Stored data entries
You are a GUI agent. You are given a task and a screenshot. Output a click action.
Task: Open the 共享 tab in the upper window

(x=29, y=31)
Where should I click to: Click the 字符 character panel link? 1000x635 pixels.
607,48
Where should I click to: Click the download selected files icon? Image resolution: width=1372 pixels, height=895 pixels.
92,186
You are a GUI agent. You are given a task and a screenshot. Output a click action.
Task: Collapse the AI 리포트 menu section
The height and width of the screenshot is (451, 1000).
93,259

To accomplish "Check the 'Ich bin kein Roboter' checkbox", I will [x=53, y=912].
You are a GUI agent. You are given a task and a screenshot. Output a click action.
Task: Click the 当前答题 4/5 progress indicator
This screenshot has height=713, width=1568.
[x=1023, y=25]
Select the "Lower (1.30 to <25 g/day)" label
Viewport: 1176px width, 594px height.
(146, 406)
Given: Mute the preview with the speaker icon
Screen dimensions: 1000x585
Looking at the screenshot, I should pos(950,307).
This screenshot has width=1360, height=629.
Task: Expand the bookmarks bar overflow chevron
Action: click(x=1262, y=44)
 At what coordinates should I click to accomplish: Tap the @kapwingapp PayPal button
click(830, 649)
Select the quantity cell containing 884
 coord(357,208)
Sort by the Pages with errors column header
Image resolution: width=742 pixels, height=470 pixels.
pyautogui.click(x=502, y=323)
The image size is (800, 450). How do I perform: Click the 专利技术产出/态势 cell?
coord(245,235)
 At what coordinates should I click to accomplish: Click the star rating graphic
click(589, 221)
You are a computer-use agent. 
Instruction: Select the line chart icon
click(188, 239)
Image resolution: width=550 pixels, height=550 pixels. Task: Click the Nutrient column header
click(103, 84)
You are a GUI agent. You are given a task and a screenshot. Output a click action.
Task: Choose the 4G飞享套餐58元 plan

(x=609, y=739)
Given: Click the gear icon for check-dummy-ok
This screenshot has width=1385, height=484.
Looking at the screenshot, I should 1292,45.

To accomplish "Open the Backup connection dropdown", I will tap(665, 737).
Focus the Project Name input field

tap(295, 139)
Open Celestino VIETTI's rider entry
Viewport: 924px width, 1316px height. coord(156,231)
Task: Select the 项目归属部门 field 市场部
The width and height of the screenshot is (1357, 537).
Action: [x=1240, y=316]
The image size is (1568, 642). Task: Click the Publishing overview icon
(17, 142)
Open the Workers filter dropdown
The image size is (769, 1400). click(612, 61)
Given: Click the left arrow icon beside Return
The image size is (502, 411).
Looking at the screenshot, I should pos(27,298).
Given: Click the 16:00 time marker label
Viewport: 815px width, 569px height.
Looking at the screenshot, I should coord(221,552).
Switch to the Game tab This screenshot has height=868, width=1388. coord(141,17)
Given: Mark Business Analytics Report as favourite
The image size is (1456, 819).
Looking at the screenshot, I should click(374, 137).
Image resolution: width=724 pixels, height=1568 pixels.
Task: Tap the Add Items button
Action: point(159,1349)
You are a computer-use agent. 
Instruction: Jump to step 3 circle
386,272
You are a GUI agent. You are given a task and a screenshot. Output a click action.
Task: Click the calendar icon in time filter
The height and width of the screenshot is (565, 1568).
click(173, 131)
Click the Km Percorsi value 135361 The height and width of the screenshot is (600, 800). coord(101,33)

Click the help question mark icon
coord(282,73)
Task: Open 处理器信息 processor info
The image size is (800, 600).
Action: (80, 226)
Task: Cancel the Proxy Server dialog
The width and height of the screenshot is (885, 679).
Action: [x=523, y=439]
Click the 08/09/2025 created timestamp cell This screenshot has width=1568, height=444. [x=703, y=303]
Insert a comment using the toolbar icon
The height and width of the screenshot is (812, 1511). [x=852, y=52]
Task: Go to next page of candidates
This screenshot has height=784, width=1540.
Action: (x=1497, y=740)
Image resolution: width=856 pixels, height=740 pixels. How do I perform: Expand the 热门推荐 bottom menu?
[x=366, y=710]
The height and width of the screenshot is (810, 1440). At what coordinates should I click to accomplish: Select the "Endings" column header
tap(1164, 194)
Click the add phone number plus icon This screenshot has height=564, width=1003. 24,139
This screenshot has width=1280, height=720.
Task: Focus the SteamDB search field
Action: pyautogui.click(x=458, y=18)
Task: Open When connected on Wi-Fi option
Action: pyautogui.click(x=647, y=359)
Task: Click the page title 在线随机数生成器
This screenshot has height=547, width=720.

YOUR ASSIGNMENT »
Write out every record again, exactly as it was written.

EXERCISE SOLUTION »
You are a GUI agent. You are given a task and a screenshot. Output a click action.
Task: Open the 共享 tab in the upper window

(x=29, y=31)
Where should I click to: Click the 字符 character panel link? 1000x635 pixels.
607,48
Where should I click to: Click the download selected files icon? Image resolution: width=1372 pixels, height=895 pixels.
92,186
You are a GUI agent. You are given a task and a screenshot. Output a click action.
Task: Collapse the AI 리포트 menu section
The height and width of the screenshot is (451, 1000).
93,259

To accomplish "Check the 'Ich bin kein Roboter' checkbox", I will [x=53, y=912].
You are a GUI agent. You are given a task and a screenshot. Output a click action.
Task: Click the 当前答题 4/5 progress indicator
This screenshot has height=713, width=1568.
[x=1023, y=25]
Select the "Lower (1.30 to <25 g/day)" label
Viewport: 1176px width, 594px height.
(146, 406)
Given: Mute the preview with the speaker icon
Screen dimensions: 1000x585
Looking at the screenshot, I should pos(950,307).
This screenshot has width=1360, height=629.
Task: Expand the bookmarks bar overflow chevron
Action: click(x=1262, y=44)
 At what coordinates should I click to accomplish: Tap the @kapwingapp PayPal button
click(830, 649)
Select the quantity cell containing 884
 coord(357,208)
Sort by the Pages with errors column header
Image resolution: width=742 pixels, height=470 pixels.
pyautogui.click(x=502, y=323)
The image size is (800, 450). How do I perform: Click the 专利技术产出/态势 cell?
coord(245,235)
 At what coordinates should I click to accomplish: Click the star rating graphic
click(589, 221)
You are a computer-use agent. 
Instruction: Select the line chart icon
click(188, 239)
Image resolution: width=550 pixels, height=550 pixels. Task: Click the Nutrient column header
click(103, 84)
You are a GUI agent. You are given a task and a screenshot. Output a click action.
Task: Choose the 4G飞享套餐58元 plan

(x=609, y=739)
Given: Click the gear icon for check-dummy-ok
This screenshot has width=1385, height=484.
Looking at the screenshot, I should 1292,45.

To accomplish "Open the Backup connection dropdown", I will tap(665, 737).
Focus the Project Name input field

tap(295, 139)
Open Celestino VIETTI's rider entry
Viewport: 924px width, 1316px height. coord(156,231)
Task: Select the 项目归属部门 field 市场部
The width and height of the screenshot is (1357, 537).
Action: [x=1240, y=316]
The image size is (1568, 642). Task: Click the Publishing overview icon
(17, 142)
Open the Workers filter dropdown
The image size is (769, 1400). click(612, 61)
Given: Click the left arrow icon beside Return
The image size is (502, 411).
Looking at the screenshot, I should pos(27,298).
Given: Click the 16:00 time marker label
Viewport: 815px width, 569px height.
Looking at the screenshot, I should coord(221,552).
Switch to the Game tab This screenshot has height=868, width=1388. coord(141,17)
Given: Mark Business Analytics Report as favourite
The image size is (1456, 819).
Looking at the screenshot, I should click(374, 137).
Image resolution: width=724 pixels, height=1568 pixels.
Task: Tap the Add Items button
Action: point(159,1349)
You are a computer-use agent. 
Instruction: Jump to step 3 circle
386,272
You are a GUI agent. You are given a task and a screenshot. Output a click action.
Task: Click the calendar icon in time filter
The height and width of the screenshot is (565, 1568).
click(173, 131)
Click the Km Percorsi value 135361 The height and width of the screenshot is (600, 800). coord(101,33)

Click the help question mark icon
coord(282,73)
Task: Open 处理器信息 processor info
The image size is (800, 600).
Action: (80, 226)
Task: Cancel the Proxy Server dialog
The width and height of the screenshot is (885, 679).
Action: [x=523, y=439]
Click the 08/09/2025 created timestamp cell This screenshot has width=1568, height=444. [x=703, y=303]
Insert a comment using the toolbar icon
The height and width of the screenshot is (812, 1511). [x=852, y=52]
Task: Go to next page of candidates
This screenshot has height=784, width=1540.
Action: (x=1497, y=740)
Image resolution: width=856 pixels, height=740 pixels. How do I perform: Expand the 热门推荐 bottom menu?
[x=366, y=710]
The height and width of the screenshot is (810, 1440). At what coordinates should I click to accomplish: Select the "Endings" column header
tap(1164, 194)
Click the add phone number plus icon This screenshot has height=564, width=1003. 24,139
This screenshot has width=1280, height=720.
Task: Focus the SteamDB search field
Action: pyautogui.click(x=458, y=18)
Task: Open When connected on Wi-Fi option
Action: pyautogui.click(x=647, y=359)
Task: Click the page title 在线随机数生成器
This screenshot has height=547, width=720.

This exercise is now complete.